=== Exercise prompt ===
Only the lines from the top of the data through the one with "[Youtube] (423, 2468)" are to be written out, each exactly as it stands.
◇ ◇ ◇ ◇ ◇ ◇ ◇
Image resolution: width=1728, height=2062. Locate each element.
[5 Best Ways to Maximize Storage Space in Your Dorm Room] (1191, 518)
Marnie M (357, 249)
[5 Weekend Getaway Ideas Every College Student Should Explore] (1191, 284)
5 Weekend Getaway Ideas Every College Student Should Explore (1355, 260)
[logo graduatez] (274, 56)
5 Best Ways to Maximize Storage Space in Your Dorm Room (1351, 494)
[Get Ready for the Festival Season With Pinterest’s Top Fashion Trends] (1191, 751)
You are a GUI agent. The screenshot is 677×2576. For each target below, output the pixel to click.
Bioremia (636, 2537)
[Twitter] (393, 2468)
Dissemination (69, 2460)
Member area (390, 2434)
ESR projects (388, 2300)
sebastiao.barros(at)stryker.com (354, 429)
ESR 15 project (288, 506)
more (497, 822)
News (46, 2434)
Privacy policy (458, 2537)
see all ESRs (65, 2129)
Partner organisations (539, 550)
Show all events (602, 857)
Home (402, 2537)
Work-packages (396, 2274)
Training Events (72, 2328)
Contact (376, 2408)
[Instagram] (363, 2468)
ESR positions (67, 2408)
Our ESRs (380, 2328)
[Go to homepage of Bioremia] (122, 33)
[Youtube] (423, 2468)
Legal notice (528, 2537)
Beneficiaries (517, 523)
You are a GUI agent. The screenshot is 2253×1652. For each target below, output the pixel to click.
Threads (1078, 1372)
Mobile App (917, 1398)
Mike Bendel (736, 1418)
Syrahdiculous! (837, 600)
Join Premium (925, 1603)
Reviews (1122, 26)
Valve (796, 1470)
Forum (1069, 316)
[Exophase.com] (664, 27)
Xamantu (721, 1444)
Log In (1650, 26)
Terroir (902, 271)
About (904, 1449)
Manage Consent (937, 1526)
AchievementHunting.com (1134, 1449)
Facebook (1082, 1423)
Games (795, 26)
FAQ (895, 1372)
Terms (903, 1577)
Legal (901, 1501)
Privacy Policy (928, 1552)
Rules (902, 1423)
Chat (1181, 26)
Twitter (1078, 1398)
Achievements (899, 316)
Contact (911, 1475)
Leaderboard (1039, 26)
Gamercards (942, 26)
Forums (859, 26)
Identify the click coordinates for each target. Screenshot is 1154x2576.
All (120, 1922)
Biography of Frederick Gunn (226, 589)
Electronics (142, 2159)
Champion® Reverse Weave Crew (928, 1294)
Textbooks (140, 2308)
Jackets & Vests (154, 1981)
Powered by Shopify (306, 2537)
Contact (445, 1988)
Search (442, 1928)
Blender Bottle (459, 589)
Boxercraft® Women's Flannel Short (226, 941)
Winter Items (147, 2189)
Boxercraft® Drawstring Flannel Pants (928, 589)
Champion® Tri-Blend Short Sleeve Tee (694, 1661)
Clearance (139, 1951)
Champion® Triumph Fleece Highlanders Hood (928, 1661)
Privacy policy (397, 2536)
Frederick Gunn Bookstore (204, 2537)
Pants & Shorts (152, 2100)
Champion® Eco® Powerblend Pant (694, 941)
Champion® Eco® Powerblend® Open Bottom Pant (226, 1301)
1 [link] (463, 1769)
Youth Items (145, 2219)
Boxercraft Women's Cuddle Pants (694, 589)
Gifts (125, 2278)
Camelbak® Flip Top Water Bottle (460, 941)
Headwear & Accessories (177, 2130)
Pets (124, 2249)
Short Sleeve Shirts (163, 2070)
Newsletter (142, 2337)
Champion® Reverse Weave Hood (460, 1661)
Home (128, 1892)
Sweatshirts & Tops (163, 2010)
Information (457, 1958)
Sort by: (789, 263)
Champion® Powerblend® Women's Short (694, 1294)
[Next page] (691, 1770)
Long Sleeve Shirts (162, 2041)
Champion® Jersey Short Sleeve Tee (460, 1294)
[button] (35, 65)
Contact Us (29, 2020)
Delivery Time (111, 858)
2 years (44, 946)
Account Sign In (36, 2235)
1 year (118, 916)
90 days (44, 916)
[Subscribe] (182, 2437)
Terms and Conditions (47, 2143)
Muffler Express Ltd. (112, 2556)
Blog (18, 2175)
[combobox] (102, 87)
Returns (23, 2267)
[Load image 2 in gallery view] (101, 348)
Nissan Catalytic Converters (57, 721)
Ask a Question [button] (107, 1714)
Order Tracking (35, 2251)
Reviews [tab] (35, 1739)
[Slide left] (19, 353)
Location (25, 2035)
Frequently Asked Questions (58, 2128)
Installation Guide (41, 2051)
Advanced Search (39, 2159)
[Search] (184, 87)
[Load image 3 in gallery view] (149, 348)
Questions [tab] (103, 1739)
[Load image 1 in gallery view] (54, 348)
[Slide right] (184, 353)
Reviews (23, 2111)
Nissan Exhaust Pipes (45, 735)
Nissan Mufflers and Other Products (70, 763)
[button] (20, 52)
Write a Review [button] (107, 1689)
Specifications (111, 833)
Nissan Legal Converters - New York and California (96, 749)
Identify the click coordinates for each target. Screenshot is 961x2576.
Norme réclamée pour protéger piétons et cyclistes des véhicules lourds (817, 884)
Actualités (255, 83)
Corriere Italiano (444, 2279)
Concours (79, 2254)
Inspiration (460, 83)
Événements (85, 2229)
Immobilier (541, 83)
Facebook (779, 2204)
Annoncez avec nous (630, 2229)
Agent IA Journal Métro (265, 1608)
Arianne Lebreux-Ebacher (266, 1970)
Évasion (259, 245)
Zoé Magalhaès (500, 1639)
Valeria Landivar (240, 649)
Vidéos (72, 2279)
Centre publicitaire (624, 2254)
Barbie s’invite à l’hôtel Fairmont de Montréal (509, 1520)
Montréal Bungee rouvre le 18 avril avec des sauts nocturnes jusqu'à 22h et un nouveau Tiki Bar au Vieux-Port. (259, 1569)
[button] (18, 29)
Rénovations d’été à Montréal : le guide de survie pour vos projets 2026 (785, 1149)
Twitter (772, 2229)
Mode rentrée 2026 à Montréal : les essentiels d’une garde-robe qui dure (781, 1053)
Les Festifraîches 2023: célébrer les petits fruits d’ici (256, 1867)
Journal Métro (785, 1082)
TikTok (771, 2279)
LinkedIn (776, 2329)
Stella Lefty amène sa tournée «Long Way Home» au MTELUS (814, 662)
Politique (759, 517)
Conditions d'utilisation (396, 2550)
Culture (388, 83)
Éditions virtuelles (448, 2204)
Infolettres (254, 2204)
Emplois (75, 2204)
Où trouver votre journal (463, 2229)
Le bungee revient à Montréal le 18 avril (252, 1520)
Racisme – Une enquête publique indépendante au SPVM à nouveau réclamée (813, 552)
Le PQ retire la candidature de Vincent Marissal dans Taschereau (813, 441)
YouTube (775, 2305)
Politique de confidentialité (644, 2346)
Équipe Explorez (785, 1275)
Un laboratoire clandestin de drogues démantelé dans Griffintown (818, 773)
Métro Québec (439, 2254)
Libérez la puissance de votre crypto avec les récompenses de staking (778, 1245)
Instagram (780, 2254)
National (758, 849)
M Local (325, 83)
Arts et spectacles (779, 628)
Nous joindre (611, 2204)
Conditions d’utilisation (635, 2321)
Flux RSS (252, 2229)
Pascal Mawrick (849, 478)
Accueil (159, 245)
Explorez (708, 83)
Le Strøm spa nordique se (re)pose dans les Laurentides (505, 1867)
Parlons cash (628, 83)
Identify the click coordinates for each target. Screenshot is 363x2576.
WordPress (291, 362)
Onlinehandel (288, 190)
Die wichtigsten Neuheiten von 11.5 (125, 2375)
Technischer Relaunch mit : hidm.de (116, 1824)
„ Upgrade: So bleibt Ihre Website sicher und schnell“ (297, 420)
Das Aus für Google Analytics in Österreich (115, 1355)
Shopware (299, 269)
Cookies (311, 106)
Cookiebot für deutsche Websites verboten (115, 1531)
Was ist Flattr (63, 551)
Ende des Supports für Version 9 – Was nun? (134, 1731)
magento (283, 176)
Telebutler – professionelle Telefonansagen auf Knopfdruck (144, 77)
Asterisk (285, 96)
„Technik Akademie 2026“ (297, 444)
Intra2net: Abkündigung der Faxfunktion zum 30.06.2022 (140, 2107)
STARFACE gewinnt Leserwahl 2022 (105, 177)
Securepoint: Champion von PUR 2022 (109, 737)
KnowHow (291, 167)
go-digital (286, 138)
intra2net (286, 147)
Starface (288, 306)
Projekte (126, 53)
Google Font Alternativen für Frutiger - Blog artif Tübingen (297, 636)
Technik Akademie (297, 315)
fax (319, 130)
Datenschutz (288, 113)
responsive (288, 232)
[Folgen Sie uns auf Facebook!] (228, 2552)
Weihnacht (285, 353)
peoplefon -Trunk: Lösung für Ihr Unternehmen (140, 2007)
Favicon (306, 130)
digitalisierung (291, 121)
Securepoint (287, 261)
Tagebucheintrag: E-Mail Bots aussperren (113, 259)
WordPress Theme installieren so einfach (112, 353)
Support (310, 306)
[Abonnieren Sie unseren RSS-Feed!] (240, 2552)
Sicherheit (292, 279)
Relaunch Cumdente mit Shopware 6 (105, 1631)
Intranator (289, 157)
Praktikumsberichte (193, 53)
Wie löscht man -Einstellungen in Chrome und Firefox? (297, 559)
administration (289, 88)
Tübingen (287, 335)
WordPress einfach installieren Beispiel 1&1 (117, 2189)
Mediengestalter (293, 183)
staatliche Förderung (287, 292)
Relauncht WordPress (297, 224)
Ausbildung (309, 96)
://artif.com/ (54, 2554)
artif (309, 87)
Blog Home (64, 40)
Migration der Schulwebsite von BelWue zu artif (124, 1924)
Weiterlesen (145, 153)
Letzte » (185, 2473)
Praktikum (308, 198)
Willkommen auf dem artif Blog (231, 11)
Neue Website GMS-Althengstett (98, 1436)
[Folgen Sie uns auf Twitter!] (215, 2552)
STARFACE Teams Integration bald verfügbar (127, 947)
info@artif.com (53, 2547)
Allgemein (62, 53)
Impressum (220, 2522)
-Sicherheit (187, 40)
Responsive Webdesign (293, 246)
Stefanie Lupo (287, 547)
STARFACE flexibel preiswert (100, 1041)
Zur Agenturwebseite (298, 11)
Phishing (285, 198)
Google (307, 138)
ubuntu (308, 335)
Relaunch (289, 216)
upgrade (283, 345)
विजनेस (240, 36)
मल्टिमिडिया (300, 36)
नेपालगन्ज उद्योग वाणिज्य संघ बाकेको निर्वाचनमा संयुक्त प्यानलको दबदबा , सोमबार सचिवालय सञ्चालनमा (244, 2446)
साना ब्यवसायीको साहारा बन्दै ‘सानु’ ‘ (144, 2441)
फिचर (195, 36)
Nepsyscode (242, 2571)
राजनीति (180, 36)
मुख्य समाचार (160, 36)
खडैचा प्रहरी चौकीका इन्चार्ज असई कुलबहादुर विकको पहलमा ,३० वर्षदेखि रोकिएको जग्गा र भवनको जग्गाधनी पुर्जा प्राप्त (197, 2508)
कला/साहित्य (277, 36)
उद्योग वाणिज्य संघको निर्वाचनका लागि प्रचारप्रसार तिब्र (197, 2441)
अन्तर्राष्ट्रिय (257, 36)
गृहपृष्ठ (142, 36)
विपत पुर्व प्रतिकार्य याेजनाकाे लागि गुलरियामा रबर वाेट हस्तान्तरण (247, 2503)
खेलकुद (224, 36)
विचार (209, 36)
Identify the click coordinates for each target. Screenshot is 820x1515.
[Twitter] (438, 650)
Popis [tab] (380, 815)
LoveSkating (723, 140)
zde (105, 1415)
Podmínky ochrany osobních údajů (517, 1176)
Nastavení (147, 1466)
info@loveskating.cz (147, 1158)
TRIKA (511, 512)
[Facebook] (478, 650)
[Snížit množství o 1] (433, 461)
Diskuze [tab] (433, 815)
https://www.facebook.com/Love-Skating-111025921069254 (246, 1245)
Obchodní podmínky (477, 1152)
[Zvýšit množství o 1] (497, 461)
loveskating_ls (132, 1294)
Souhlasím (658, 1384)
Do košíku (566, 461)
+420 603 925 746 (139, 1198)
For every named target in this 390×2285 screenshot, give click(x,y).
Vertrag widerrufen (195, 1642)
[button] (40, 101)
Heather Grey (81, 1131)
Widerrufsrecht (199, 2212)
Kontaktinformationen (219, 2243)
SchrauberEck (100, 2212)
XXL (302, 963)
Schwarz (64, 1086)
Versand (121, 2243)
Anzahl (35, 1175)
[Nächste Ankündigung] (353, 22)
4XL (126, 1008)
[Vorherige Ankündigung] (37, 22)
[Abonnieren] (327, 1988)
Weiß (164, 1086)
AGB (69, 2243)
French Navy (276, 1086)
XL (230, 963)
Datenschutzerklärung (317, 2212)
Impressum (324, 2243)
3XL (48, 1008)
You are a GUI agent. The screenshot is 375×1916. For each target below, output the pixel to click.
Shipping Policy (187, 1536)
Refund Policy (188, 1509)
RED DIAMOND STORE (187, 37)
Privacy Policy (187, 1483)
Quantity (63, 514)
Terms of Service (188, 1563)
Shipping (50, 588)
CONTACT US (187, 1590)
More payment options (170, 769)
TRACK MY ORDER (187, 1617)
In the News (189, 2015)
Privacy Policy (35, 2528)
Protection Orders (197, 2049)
◇ ◇ ◇ ◇ ◇ ◇ ◇
=== Answer for the task ===
Image resolution: width=1728, height=2062. Locate each element.
[5 Best Ways to Maximize Storage Space in Your Dorm Room] (1191, 518)
Marnie M (357, 249)
[5 Weekend Getaway Ideas Every College Student Should Explore] (1191, 284)
5 Weekend Getaway Ideas Every College Student Should Explore (1355, 260)
[logo graduatez] (274, 56)
5 Best Ways to Maximize Storage Space in Your Dorm Room (1351, 494)
[Get Ready for the Festival Season With Pinterest’s Top Fashion Trends] (1191, 751)
You are a GUI agent. The screenshot is 677×2576. For each target below, output the pixel to click.
Bioremia (636, 2537)
[Twitter] (393, 2468)
Dissemination (69, 2460)
Member area (390, 2434)
ESR projects (388, 2300)
sebastiao.barros(at)stryker.com (354, 429)
ESR 15 project (288, 506)
more (497, 822)
News (46, 2434)
Privacy policy (458, 2537)
see all ESRs (65, 2129)
Partner organisations (539, 550)
Show all events (602, 857)
Home (402, 2537)
Work-packages (396, 2274)
Training Events (72, 2328)
Contact (376, 2408)
[Instagram] (363, 2468)
ESR positions (67, 2408)
Our ESRs (380, 2328)
[Go to homepage of Bioremia] (122, 33)
[Youtube] (423, 2468)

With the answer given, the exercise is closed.